A motivare i volontari veronesi, molte opportunità intraviste nei padiglioni di Expo. Tra queste, come hanno riferito gli stessi candidati al personale qualificato del CSV in sede di colloquio: l’occasione più unica che rara di vedere il mondo senza troppo spostarsi da casa; avere la possibilità di vivere davvero Expo, improbabile in un’unica visita; per il tema “Nutrire il pianeta”; per poter mettere la parola ExpoMilano 2015 all’interno del proprio curriculum vitae.
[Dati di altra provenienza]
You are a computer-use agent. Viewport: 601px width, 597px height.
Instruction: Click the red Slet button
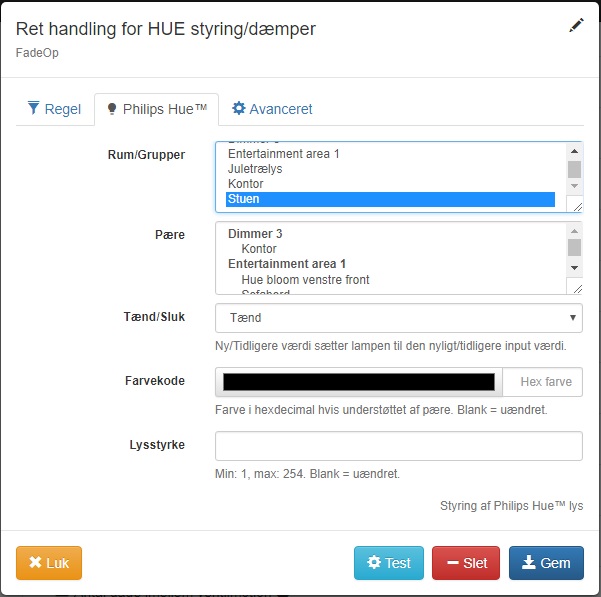[465, 563]
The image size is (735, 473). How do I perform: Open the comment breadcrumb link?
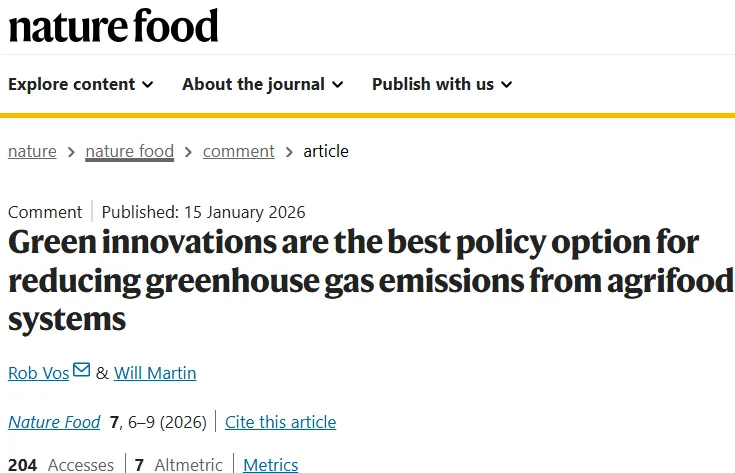(238, 151)
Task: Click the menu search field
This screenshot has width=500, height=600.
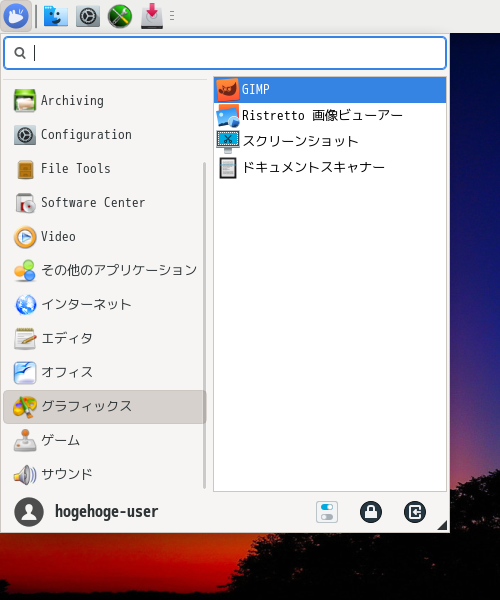Action: 225,53
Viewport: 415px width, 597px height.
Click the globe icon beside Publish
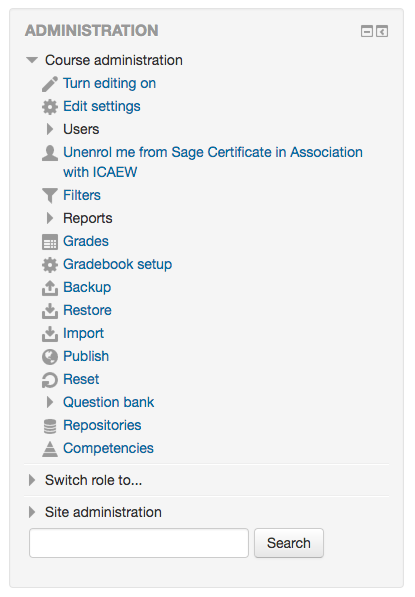tap(50, 357)
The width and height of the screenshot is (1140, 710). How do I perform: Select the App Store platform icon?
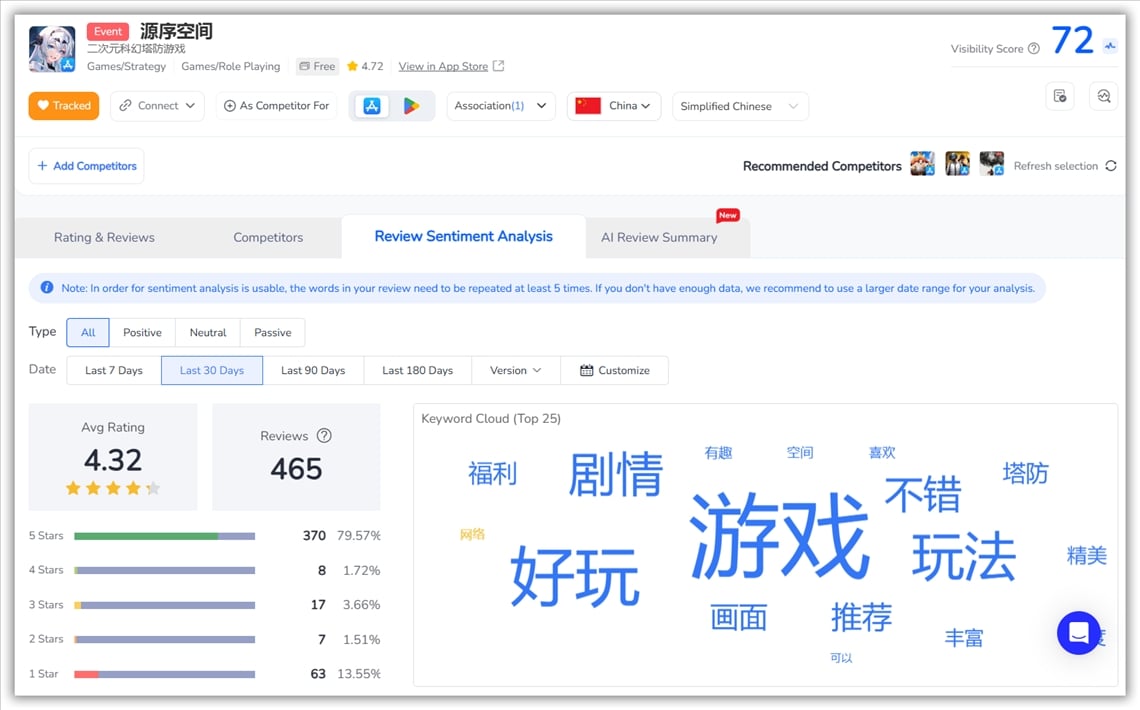372,106

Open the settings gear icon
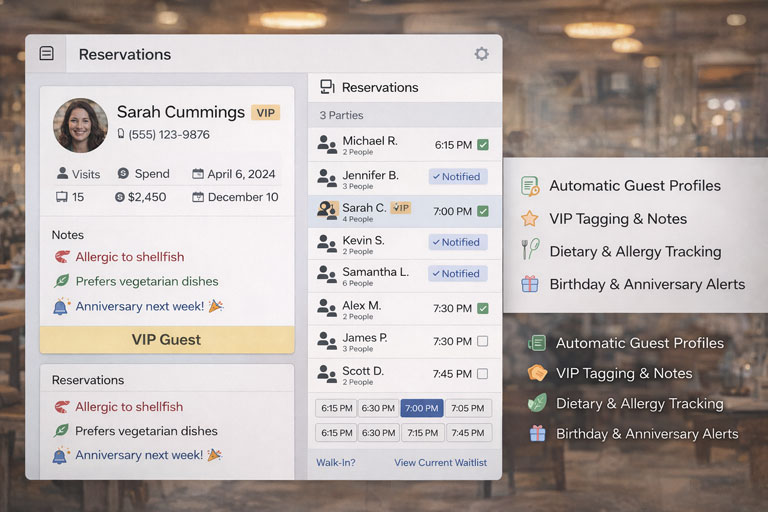[x=481, y=54]
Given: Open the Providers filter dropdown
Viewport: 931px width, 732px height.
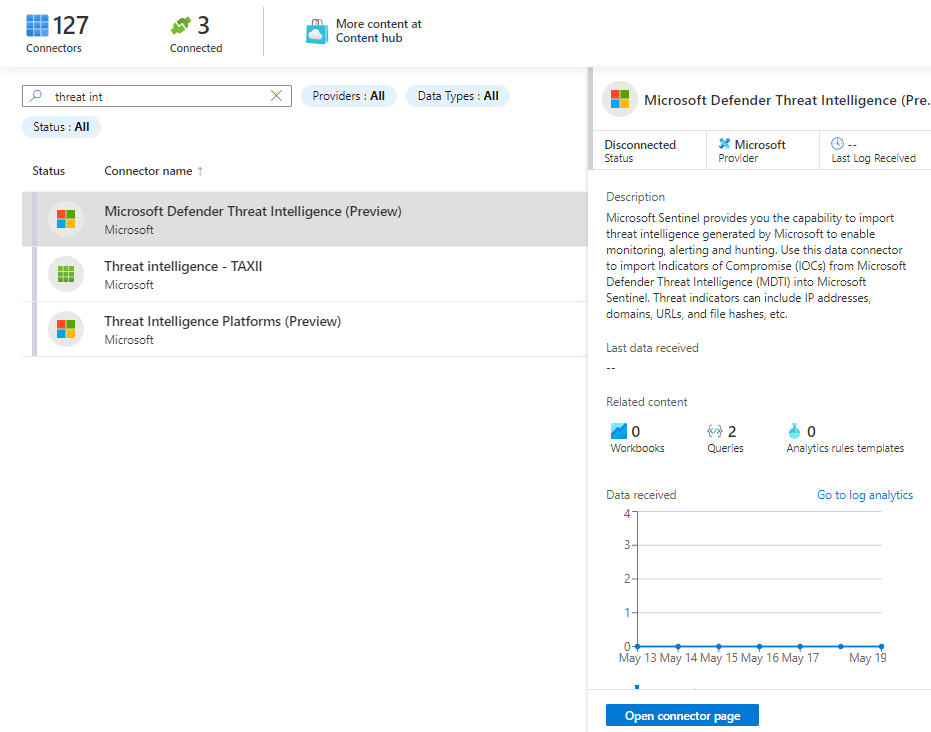Looking at the screenshot, I should click(x=348, y=96).
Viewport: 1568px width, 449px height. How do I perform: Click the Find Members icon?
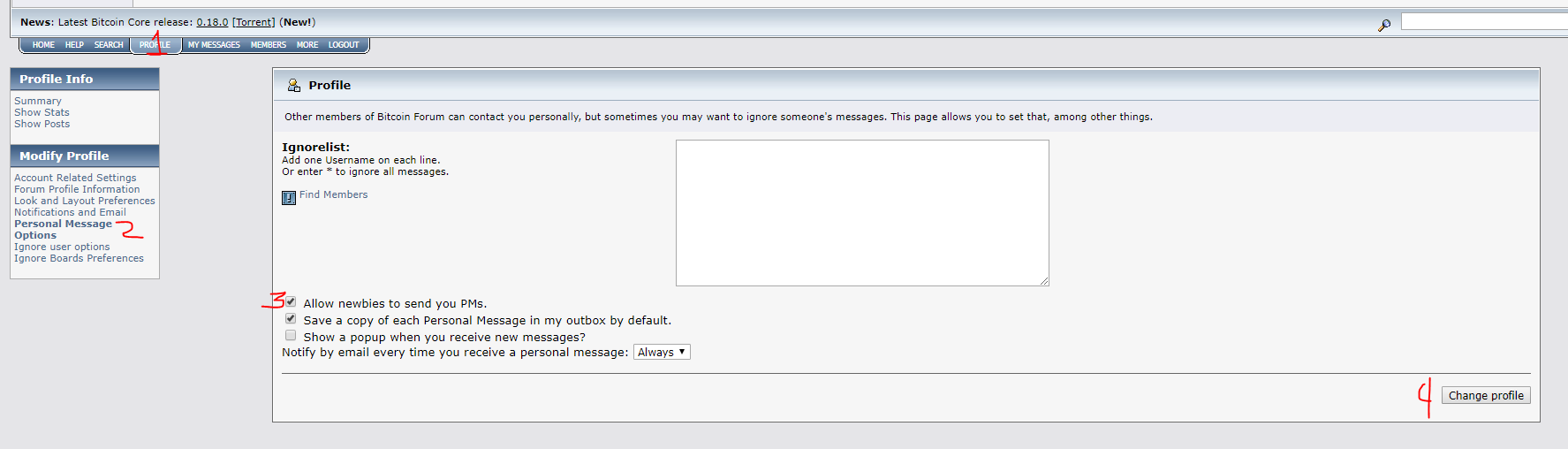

Ed è proprio sulla motivazione al volontariato che si è concentrata l’attenzione durante i colloqui. Tanto che i volontari diretti ad Expo saranno oggetto di una ricerca accademica su volontariato episodico e spinta al volontariato. Al progetto hanno cooperato insieme il CSV di Verona, il  Ciessevi di Milano, le Università di Verona e Milano e ne è nata una collaborazione per la realizzazione di un questionario da sottoporre ai volontari di tutto il territorio nazionale che verrà fatto compilare ai volontari prima di iniziare l’esperienza Expo. Il documento, dopo essere stato testato da un campione di 8 volontari veronesi, è stato messo online per la compilazione all’avvio di ciascuno dei 13 blocchi di volontari che sono stati reperiti attraverso altrettanti bandi. Di questa ricerca sul campo, gli esiti verranno presentati a chiusura dell’evento.

«Il programma Volontari per Expo è stata un’occasione importante per la rete dei 74 CSV aderenti in Italia, che ha permesso di entrare in contatto con 15mila persone provenienti da 139 diversi paesi, per lo più giovani e alla prima esperienza di volontariato. Grazie alla presenza dei CSV sui territori, riusciremo a realizzare l’obiettivo più importante: capitalizzare l’esperienza dei volontari per metterla a disposizione delle associazioni che in tutta Italia vorranno coinvolgerli poi nelle loro attività quotidiane», analizza Tommasini.